▶ [Problem description]:
Track down every line below that holds "will" and copy it.

---------- The data

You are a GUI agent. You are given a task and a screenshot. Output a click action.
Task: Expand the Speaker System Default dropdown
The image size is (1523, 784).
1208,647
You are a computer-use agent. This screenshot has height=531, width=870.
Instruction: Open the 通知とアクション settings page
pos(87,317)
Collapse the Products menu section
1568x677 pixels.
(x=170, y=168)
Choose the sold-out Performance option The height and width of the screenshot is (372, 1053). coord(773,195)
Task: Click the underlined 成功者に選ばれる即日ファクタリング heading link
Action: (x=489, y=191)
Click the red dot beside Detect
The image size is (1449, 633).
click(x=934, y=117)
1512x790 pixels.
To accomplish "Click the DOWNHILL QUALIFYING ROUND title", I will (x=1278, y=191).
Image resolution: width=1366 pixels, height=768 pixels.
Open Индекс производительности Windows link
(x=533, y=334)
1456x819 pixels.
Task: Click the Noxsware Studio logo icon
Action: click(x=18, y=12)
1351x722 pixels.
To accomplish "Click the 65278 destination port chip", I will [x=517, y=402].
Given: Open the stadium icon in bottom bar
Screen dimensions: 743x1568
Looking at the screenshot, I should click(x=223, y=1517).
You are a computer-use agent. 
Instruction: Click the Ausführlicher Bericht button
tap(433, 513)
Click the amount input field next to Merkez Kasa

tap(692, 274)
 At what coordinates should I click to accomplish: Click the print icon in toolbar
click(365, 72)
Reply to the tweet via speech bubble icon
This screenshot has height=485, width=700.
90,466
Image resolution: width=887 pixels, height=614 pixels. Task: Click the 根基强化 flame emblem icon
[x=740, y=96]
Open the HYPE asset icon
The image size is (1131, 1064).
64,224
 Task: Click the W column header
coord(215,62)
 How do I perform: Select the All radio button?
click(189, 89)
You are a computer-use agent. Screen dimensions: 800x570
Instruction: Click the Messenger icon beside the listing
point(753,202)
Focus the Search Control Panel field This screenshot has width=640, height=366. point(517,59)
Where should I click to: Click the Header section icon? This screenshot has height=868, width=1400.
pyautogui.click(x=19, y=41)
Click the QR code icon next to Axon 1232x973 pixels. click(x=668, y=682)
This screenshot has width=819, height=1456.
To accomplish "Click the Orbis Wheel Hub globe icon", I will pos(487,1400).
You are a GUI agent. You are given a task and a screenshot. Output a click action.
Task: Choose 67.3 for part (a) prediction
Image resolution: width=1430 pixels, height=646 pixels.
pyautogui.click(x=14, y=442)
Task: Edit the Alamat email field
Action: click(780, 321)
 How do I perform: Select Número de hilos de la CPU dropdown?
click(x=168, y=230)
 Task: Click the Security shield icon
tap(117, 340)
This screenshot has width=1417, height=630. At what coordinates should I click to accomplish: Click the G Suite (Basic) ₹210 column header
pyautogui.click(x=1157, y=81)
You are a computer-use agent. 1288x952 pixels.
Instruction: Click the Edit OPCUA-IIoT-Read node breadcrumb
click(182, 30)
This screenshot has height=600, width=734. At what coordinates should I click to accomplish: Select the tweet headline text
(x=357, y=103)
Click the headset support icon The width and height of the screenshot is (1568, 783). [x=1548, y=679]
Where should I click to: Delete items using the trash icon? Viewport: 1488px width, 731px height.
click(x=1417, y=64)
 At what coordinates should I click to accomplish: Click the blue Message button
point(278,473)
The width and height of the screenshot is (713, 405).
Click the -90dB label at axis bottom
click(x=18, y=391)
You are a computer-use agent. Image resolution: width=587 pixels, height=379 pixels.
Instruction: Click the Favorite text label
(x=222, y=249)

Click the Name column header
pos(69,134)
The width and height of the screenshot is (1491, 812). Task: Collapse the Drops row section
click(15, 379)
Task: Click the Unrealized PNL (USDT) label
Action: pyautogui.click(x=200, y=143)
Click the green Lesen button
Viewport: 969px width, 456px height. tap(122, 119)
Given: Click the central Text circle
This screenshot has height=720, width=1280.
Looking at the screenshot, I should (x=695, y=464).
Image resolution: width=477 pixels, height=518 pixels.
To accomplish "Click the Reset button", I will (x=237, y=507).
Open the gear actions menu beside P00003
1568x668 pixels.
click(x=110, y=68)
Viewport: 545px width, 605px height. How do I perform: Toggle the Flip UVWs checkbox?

--------------------

▶ [Answer space]:
To accomplish "Click the DOWNHILL QUALIFYING ROUND title", I will (x=1278, y=191).
To accomplish "Click the 65278 destination port chip", I will [x=517, y=402].
To accomplish "Click the Orbis Wheel Hub globe icon", I will pos(487,1400).
To accomplish "Click the Reset button", I will (x=237, y=507).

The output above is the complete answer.